WHAT THE EXERCISE ASKS.
Find the string "computer" in the data, and copy out each line that has it.

(GIVEN ENTRIES Opens)

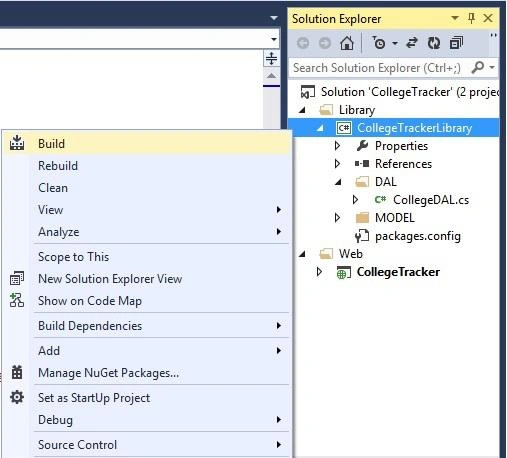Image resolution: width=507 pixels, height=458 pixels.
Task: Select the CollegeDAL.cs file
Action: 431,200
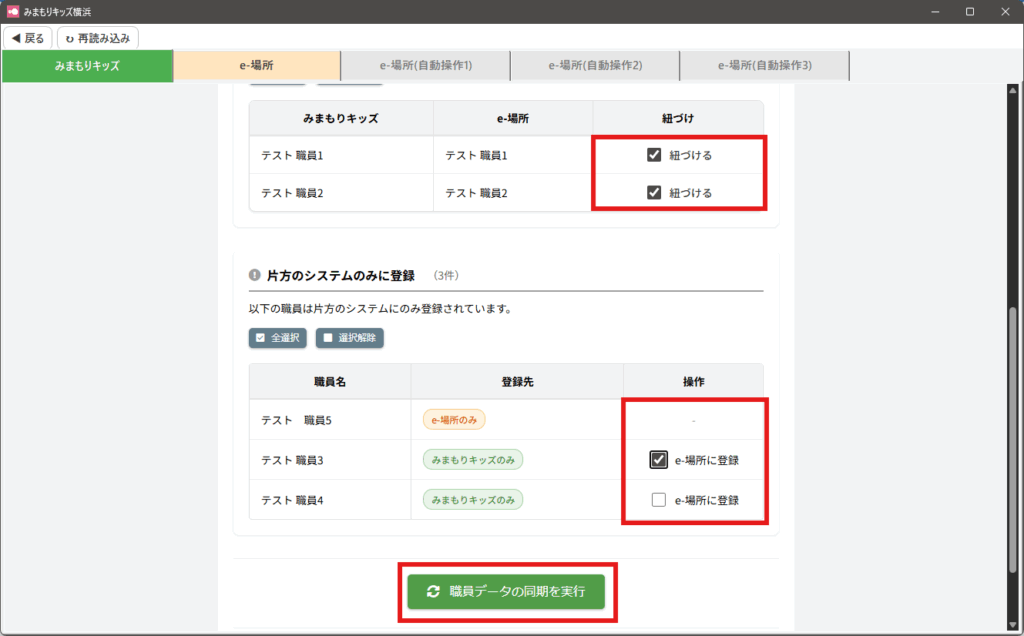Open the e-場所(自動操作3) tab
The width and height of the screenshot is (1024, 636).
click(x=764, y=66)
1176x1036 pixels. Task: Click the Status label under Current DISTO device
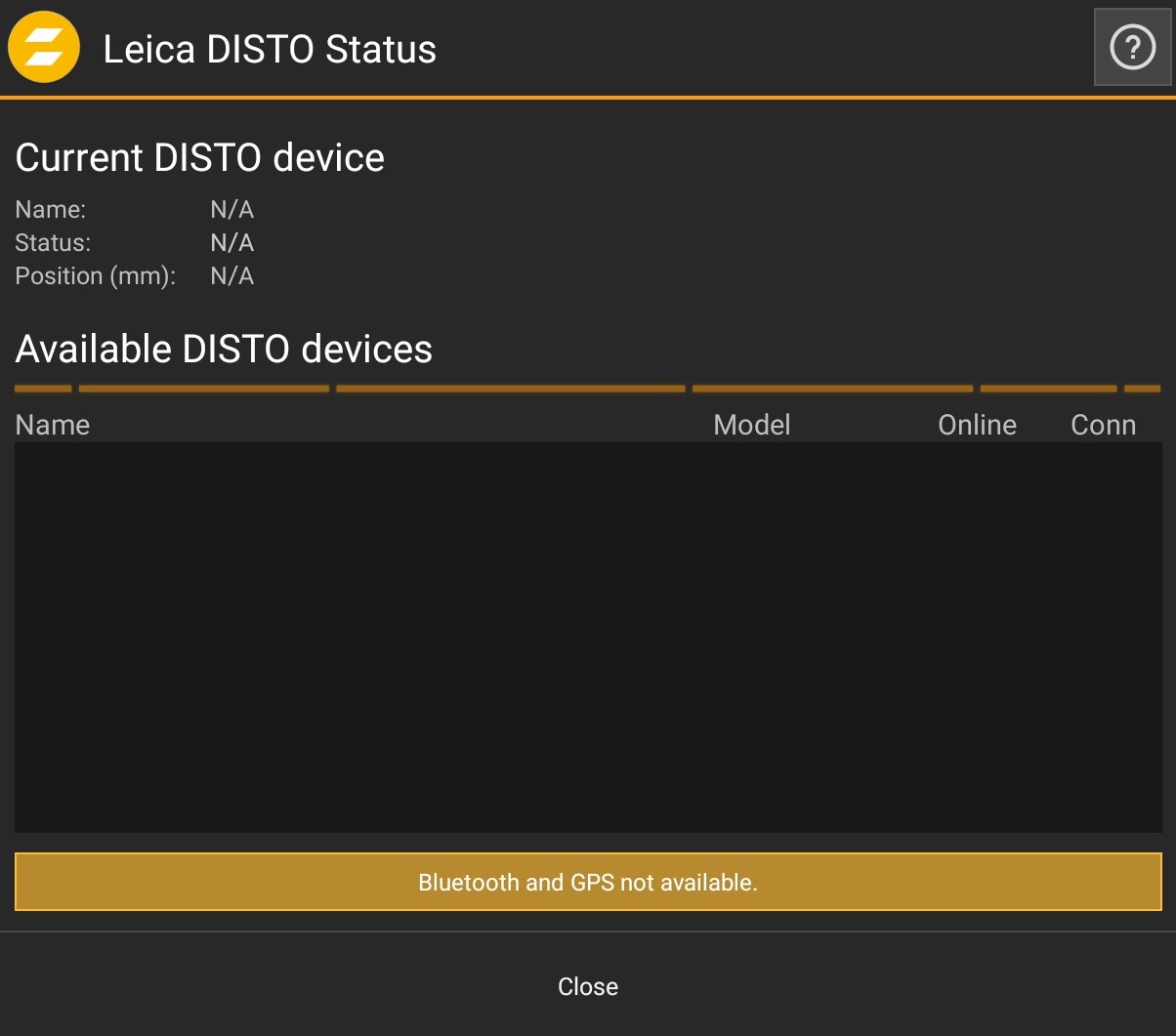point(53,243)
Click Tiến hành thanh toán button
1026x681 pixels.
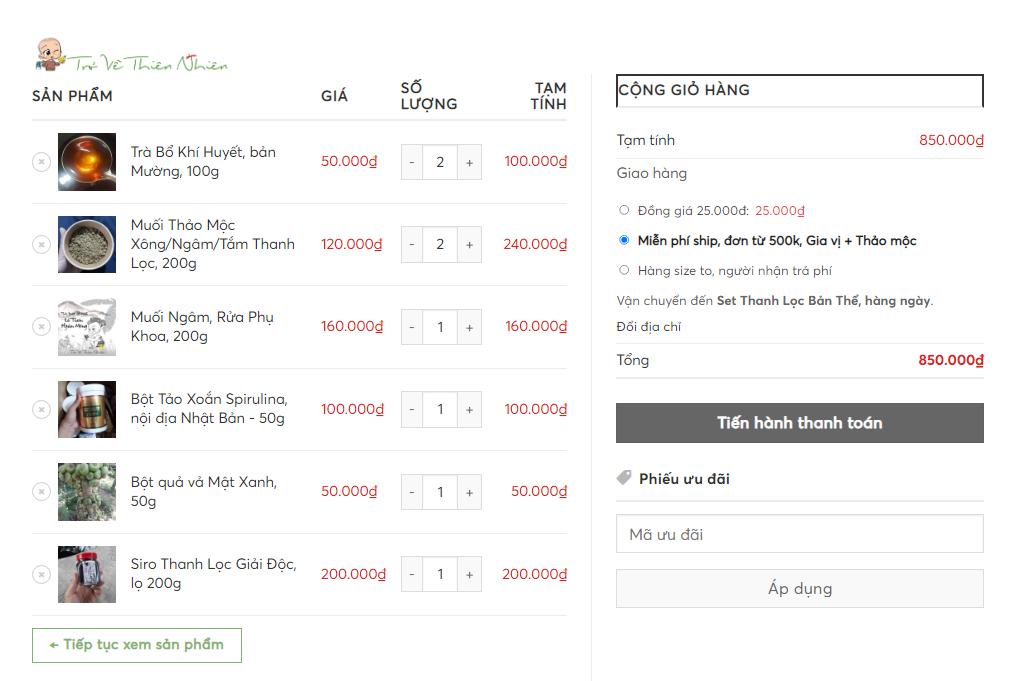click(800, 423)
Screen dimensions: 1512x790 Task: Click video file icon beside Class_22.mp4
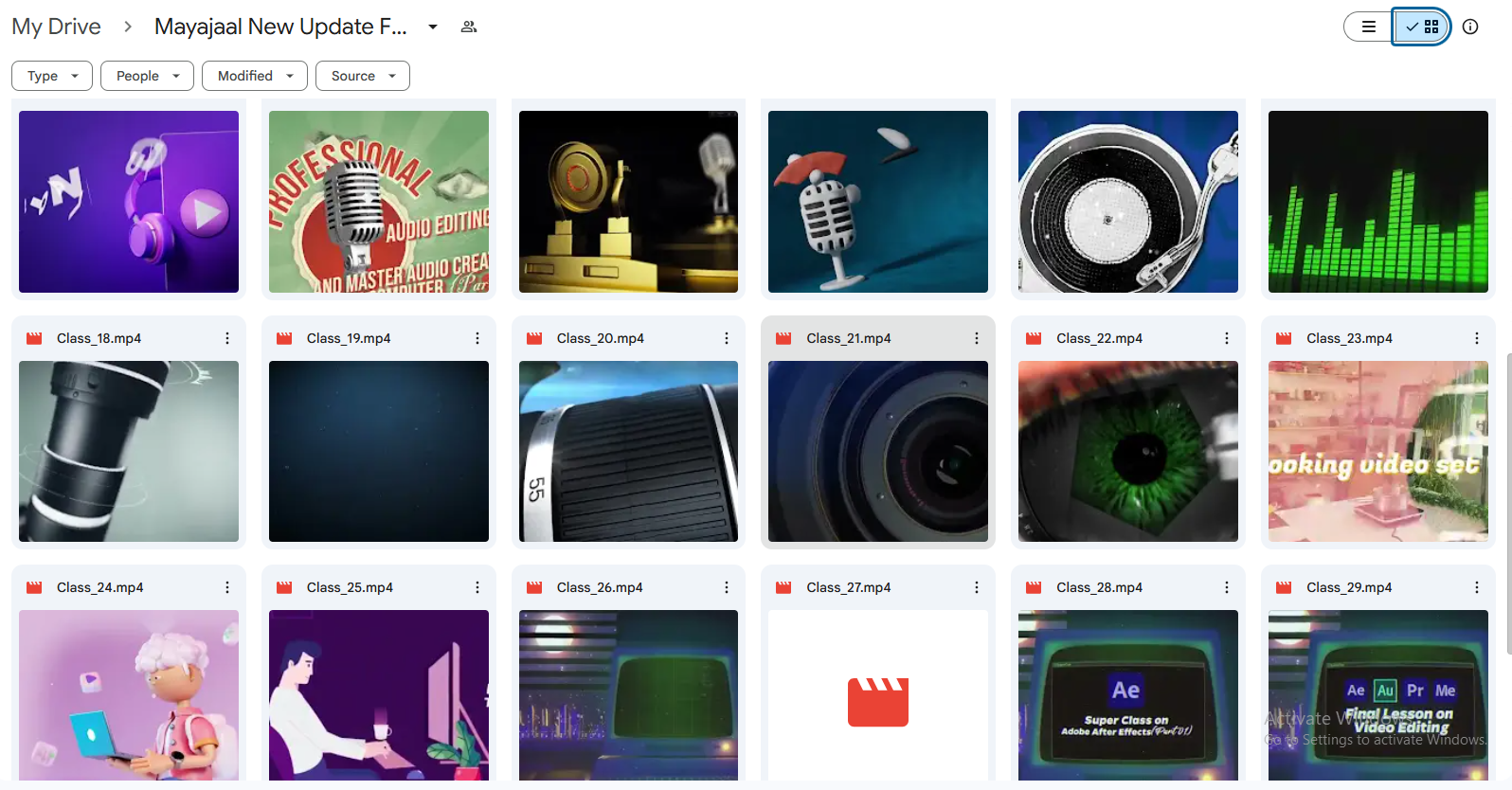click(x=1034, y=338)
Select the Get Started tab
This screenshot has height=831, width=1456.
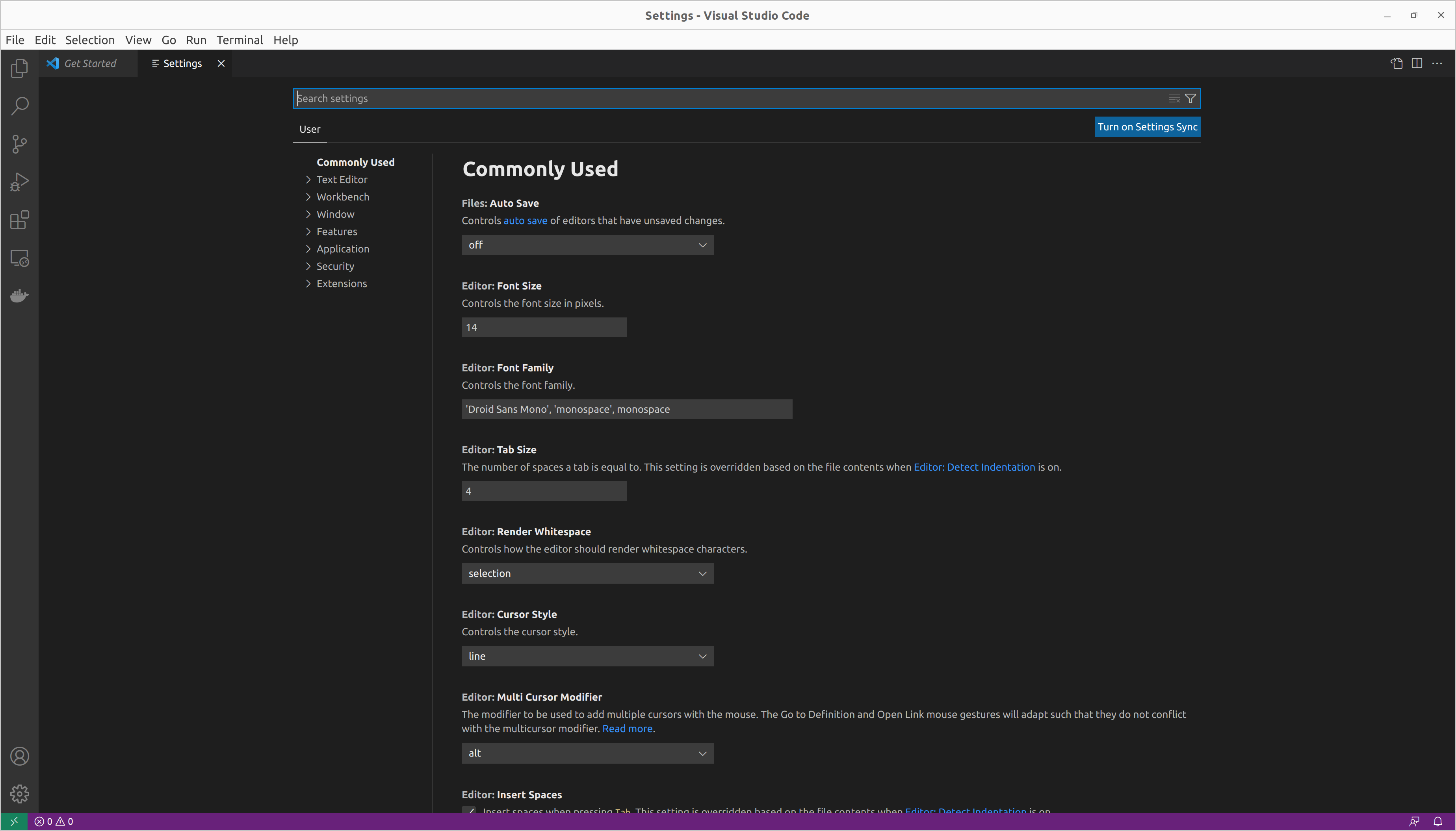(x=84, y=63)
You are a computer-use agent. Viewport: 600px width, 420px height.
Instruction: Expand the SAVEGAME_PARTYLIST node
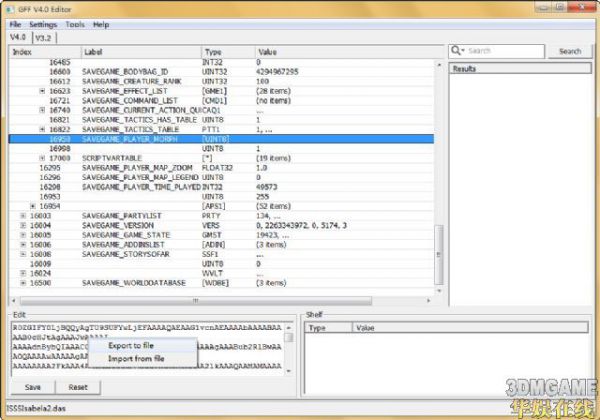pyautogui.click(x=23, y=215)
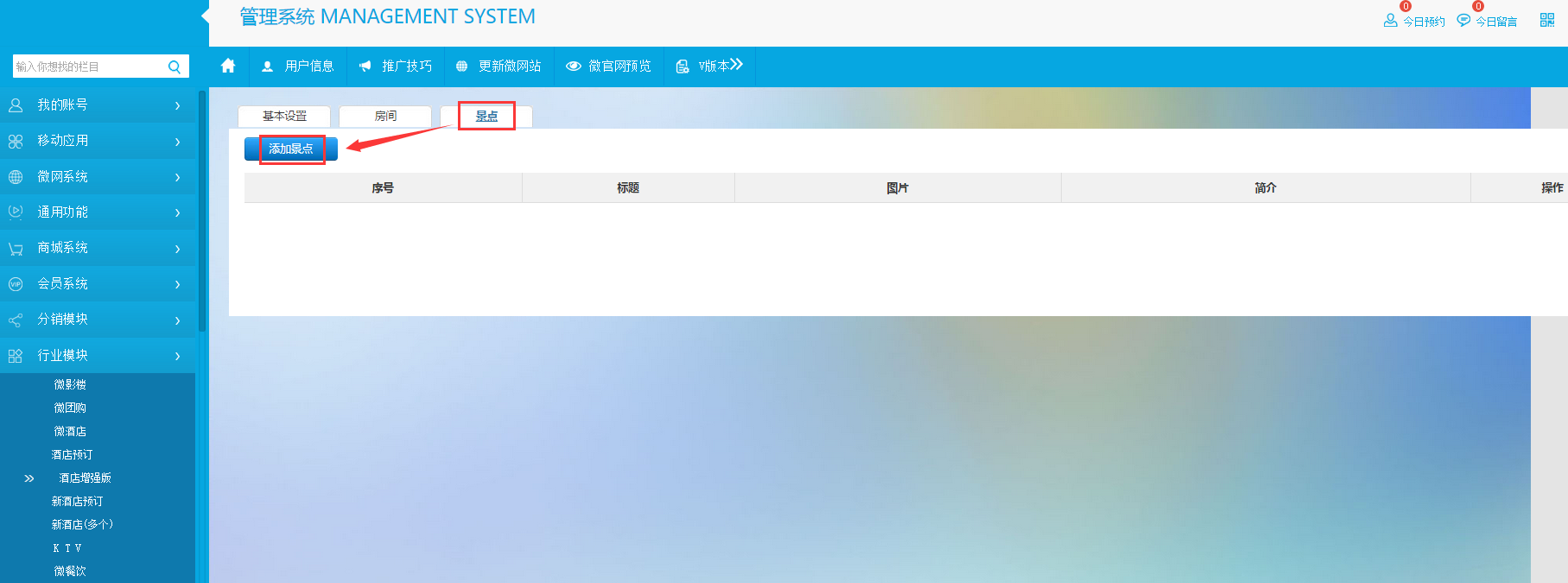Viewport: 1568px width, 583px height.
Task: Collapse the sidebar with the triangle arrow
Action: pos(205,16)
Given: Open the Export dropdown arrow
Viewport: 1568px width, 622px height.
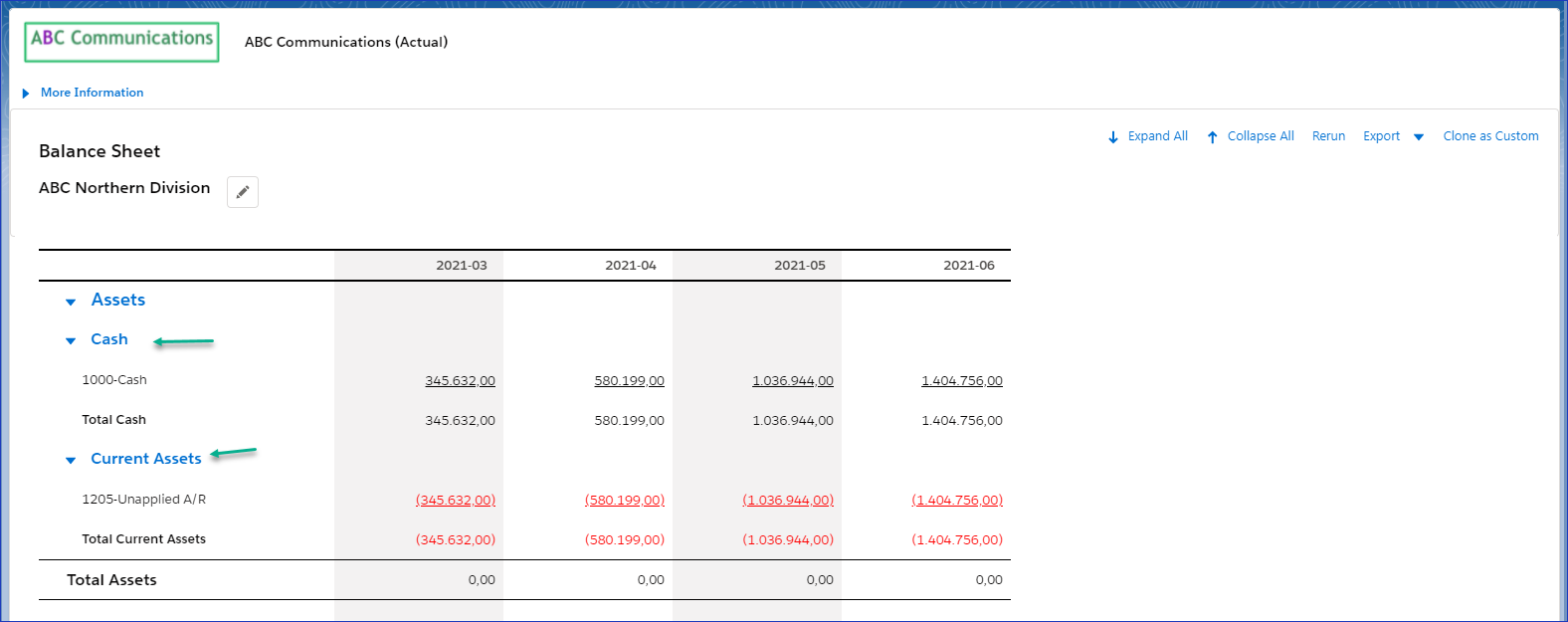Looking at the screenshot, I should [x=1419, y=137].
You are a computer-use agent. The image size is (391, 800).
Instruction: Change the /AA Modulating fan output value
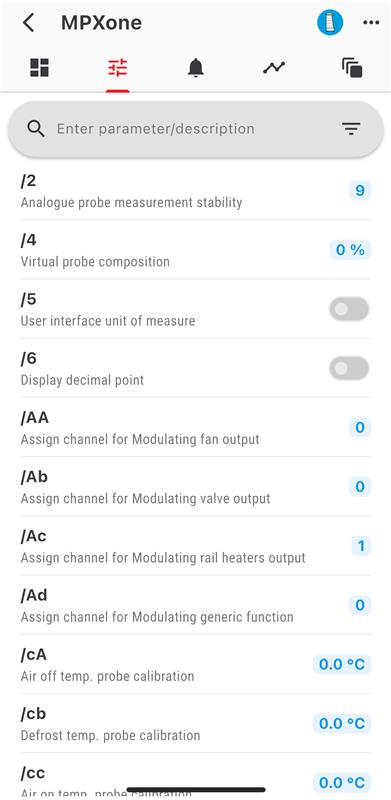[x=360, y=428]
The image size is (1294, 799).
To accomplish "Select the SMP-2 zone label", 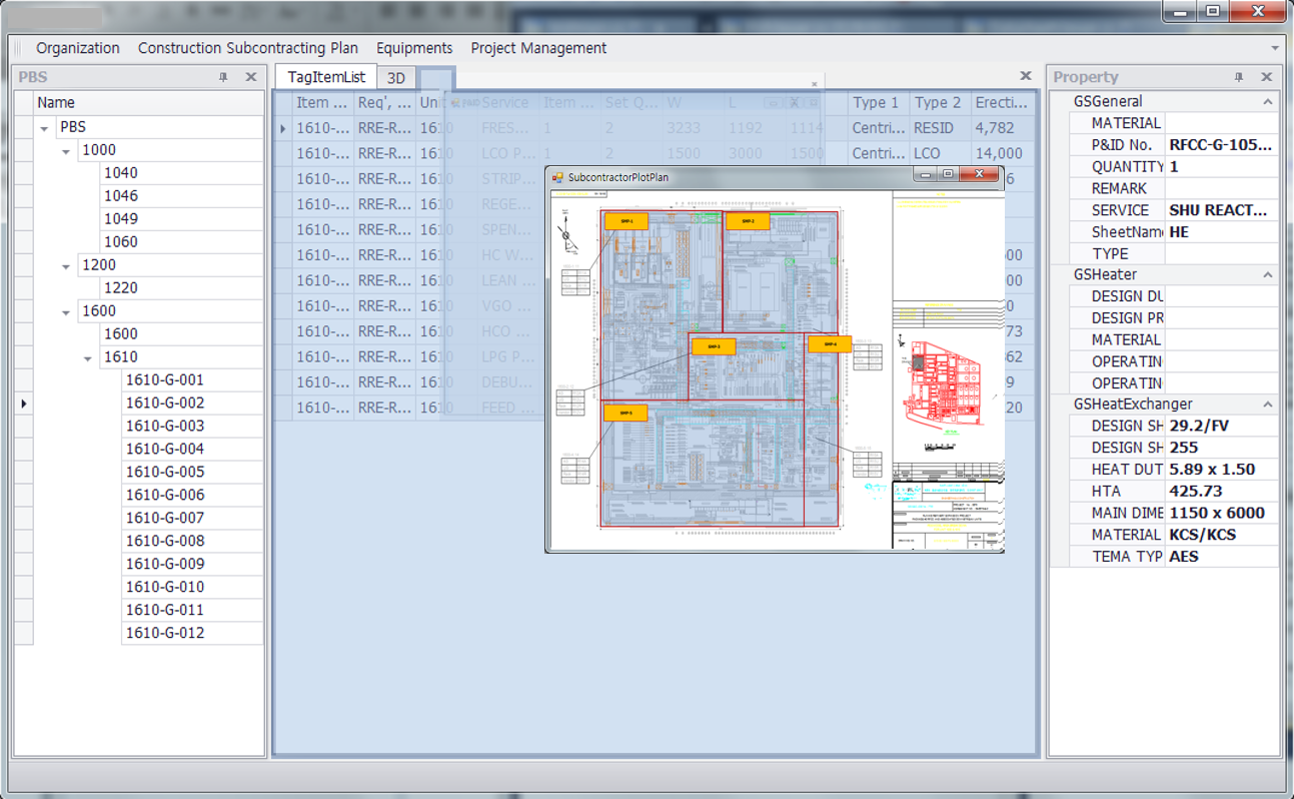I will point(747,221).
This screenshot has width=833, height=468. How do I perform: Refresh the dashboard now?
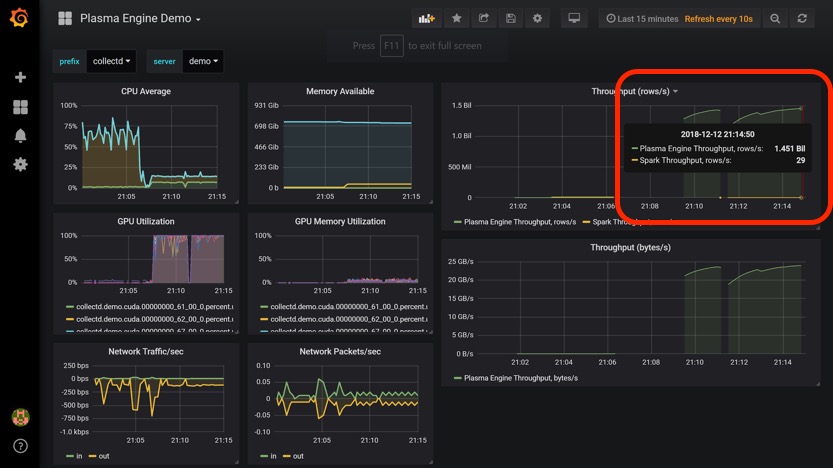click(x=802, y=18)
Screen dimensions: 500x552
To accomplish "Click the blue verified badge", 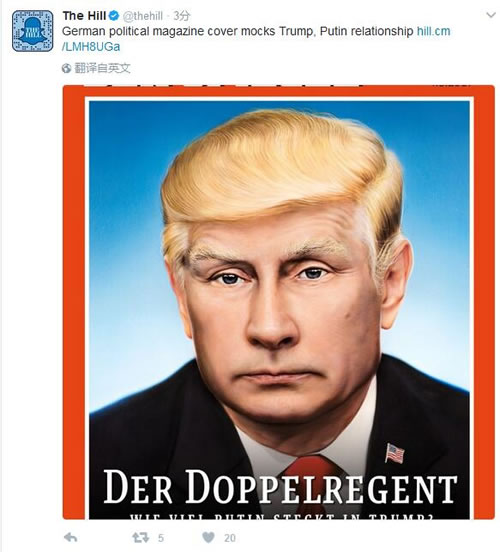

(GIVEN ENTRIES Closes)

EXPECTED OUTPUT.
You are a computer-use agent. Viewport: 600px width, 420px height.
You are a computer-use agent. The image size is (391, 800).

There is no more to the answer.